Es allí cuando los venezolanos atrapados en la frustración se detienen, (cada uno en la burbuja de su propia realidad), para librar una batalla interna que los tambalea entre la preocupación de no poder salir del atolladero en el que se encuentran y las infinitas ganas de escapar para siempre de una aplastante realidad que les golpea la moral cada vez que salen a la calle y no reconocen al país que los vio nacer, crecer y ser felices.
Son esos instantes en los que la cara del hambre grita la verdad al ver a compatriotas venezolanos buscando entre la basura un pedazo de pan, multiplicándose la escena en cada rincón de la geografía nacional.
Y ningún feriado, ni mucho menos un domingo se esconden las colas para adquirir productos básicos porque la miseria se ha hecho costumbre y enfrentarse al colapso de todos los servicios ya forma parte de una desgastante cotidianidad.

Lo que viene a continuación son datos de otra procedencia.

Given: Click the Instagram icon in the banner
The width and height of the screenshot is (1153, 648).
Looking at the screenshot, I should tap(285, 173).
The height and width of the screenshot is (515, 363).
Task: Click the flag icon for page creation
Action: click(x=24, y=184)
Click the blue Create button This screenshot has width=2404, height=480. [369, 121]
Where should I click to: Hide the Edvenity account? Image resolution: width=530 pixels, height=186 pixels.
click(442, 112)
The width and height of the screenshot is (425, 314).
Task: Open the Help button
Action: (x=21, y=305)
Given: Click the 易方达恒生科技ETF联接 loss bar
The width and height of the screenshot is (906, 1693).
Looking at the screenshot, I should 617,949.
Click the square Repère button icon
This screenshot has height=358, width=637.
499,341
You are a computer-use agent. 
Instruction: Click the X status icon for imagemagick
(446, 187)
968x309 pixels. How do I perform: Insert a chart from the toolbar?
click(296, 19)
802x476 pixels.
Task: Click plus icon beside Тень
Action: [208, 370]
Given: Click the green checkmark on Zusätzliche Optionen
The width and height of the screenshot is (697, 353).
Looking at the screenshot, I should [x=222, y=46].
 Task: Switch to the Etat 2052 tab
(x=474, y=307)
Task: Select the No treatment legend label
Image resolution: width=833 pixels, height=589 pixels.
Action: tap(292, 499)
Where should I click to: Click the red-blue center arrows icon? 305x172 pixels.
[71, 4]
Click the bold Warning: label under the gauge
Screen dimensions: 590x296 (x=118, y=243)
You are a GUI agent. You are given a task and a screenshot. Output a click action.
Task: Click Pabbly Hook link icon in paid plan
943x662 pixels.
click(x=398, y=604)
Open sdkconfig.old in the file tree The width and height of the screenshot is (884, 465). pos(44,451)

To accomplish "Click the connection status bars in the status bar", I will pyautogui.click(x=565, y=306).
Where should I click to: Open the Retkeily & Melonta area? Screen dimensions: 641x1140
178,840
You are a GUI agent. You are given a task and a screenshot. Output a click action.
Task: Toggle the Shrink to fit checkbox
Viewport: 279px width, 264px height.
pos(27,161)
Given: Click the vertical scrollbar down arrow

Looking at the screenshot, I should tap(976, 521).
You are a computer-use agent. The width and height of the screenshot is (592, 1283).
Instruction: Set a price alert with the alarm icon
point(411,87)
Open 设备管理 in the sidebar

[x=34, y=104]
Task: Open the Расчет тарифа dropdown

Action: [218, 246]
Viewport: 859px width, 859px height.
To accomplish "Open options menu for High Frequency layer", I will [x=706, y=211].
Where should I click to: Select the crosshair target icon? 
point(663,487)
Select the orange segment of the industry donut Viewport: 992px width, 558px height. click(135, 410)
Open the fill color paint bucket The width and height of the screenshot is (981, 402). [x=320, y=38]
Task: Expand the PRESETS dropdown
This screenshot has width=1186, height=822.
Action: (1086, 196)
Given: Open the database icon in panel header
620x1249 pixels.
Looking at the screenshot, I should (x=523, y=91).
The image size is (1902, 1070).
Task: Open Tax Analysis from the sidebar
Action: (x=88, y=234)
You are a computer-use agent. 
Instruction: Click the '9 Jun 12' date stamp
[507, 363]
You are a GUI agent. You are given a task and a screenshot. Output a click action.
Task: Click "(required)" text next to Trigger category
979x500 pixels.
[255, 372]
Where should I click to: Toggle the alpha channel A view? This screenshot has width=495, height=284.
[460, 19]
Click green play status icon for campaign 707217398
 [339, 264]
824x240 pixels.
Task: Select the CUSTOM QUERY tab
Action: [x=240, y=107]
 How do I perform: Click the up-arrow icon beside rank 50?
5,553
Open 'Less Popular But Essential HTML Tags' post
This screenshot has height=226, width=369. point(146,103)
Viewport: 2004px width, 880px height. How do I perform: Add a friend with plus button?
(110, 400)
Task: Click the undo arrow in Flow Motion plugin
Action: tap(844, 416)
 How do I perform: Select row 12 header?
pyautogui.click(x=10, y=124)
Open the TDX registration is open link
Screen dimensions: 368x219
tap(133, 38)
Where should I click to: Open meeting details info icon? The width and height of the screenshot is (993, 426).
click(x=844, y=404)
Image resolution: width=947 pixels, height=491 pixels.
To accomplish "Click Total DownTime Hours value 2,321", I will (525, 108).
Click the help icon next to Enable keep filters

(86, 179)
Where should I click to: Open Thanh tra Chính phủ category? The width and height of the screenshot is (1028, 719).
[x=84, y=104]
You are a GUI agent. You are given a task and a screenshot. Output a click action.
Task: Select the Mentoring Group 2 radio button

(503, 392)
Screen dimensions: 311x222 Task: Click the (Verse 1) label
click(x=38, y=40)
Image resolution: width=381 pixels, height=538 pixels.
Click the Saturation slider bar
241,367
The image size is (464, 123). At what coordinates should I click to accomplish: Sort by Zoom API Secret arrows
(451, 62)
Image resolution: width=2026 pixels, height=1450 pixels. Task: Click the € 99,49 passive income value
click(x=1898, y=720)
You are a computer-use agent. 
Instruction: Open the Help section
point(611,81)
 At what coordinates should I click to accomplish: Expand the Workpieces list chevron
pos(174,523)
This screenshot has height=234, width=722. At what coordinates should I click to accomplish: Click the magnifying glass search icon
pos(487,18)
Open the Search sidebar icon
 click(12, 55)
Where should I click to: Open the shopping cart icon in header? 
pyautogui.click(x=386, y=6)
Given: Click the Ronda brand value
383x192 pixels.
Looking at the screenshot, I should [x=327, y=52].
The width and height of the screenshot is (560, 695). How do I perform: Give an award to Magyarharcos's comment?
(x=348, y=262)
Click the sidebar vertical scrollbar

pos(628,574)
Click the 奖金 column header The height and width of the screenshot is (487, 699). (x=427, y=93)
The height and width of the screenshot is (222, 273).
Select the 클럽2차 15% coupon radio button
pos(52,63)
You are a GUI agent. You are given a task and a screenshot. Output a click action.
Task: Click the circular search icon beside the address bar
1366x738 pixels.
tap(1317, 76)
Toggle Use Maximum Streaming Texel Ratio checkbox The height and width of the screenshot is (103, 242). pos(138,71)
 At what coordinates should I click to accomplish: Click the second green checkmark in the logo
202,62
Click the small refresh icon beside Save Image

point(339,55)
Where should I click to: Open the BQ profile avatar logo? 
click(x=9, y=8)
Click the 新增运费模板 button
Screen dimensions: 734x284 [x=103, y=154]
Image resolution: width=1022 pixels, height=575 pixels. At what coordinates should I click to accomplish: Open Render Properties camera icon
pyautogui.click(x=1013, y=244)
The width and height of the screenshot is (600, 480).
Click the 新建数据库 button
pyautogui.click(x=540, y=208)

Y el colapso económico salta a simple vista cuando el efectivo no aparece por ningún lado hasta que la ironía de un sistema financiero fracturado sale al paso para recordar que el banco sólo permite sacar al día, (con suerte y tras una larga fila), 10.000 bolívares, (lo que cuesta pagar una hora de estacionamiento en cualquier establecimiento o centro comercial).
Y el panorama luce aún más desolador cuando es imposible obviar que cientos de niños han dejado de asistir a la escuela para buscar alimentos y miles de jóvenes han emigrado, dejando atrás afectos y sueños.
Cuando lo real traspasa el límite de lo imaginario, cerrar los ojos es implorar un milagro en Venezuela y abrirlos es ver cómo avanzan las calamidades de un desgobierno que aniquiló de a poco toda posibilidad de progreso de una nación a la que le urge reinventarse, absolutamente y desde adentro, para ver la luz al final del túnel.